So far this year,Meritage Homes Corporation (NYSE:MTH) has already gained 24%, feeding off the market's increased confidence in the validity of the housing recovery. Currently, Meritage is sitting over six points below its 52 week high which it reached in May of this year.
At its current price, Meritage Homes holds a price to earnings ratio of 14.14 and a price to book ratio of 2.28 which are very reasonable considering the industry averages of 21.91 and 5.34 respectively.
What makes this company such a great candidate for possible investment is the fact that along with its affordable valuation, it has superb growth prospects for which analyst estimates are shown below.
By focusing on building "single-family detached homes" in high-growth areas such as the West and the more urban areas of the South, ex. Suburbs of Charlotte, Meritage has aligned itself well to supply housing to consumers looking to avoid the high cost of living problems associated with some of the more traditional locations in the Northeast and Mid-Atlantic. The diversity of the locations of their homes makes them a safer investment than many of their competitors who choose to only operate in one general area. In addition to this, they also offer homes ranging from "entry-level" to "luxury" to increase their chances of remaining lucrative in a large spread of business environments.
Where does the Fed come into play?
Part of the market's relatively cheap valuation of Meritage can be attributed to concerns that any slowing down of the Federal Reserve's quantitative easing program may raise interest rates so high that it would sufficiently reduce demand for housing.
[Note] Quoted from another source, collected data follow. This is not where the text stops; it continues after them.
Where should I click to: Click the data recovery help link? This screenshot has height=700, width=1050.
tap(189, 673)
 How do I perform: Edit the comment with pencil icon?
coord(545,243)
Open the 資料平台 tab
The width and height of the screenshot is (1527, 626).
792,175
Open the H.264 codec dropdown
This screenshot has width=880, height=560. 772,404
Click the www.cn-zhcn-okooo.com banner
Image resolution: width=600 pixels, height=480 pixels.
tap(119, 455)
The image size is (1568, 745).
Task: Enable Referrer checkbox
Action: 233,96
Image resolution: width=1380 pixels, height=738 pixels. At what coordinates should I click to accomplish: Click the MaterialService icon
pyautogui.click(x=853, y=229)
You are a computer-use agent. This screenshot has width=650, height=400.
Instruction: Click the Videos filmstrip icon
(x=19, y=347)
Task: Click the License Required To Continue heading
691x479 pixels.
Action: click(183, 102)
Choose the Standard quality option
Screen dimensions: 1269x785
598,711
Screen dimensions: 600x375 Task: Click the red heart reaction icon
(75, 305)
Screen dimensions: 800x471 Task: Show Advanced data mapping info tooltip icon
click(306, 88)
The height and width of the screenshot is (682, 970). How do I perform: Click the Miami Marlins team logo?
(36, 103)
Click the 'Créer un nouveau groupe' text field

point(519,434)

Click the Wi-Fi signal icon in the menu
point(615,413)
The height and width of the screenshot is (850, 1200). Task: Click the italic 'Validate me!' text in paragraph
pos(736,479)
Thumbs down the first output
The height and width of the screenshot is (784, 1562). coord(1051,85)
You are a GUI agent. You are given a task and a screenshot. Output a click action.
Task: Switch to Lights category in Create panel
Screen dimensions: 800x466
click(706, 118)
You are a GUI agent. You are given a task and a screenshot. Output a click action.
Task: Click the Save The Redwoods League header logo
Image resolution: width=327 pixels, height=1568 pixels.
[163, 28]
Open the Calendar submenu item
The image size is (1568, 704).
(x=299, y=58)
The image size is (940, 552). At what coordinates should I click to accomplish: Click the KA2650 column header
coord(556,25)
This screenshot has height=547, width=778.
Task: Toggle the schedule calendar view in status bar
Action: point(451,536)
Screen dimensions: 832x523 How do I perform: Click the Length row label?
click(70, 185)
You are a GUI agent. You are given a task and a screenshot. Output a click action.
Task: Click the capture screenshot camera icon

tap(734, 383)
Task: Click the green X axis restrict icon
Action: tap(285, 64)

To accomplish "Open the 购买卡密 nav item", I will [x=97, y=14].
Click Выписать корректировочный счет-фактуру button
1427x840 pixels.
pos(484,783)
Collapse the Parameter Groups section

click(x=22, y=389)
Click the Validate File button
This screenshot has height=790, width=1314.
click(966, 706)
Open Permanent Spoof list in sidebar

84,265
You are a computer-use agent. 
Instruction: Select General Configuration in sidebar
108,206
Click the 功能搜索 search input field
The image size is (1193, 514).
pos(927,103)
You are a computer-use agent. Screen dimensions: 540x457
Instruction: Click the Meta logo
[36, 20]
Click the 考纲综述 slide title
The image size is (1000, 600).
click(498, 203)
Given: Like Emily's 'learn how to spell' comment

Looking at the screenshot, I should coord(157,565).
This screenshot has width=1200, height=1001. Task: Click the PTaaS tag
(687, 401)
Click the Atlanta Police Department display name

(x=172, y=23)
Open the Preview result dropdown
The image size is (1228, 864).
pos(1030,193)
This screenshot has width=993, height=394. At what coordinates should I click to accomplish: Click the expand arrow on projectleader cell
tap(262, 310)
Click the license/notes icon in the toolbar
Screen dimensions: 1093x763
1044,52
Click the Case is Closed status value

Today, Ben Bernanke stated that the Fed's bond purchases were not firmly tied to a calendar and it can be assumed that if a reduction of bond purchases has a negative impact on the country, they will step back in to ensure that the recovery continues. Also, a slight increase in interest rates may actually help Meritage because it will likely make banks more willing to grant mortgages to potential customers.
Meritage will be announcing its earnings on July 24, 2013. Since it began this quarter housing prices have risen 1.15% nationally according to the S&P/Case-Shiller study (homes in locations targeted by Meritage are likely to have increased by more) and the consumer confidence index is now at its highest level since the 2008 crisis.
The Take Away
Meritage Homes Corporation is a great company that is poised to sustain well above average growth over at least the next two years and is priced at a level allowing investors to get a piece of this action. With 95% of the shares currently held by institutional investors, the smart money has recognized this opportunity and is ready for the stock to continue to rise.
Disclosure: I am long MTH. I wrote this article myself, and it expresses my own opinions. I am not receiving compensation for it (other than from Seeking Alpha). I have no business relationship with any company whose stock is mentioned in this article.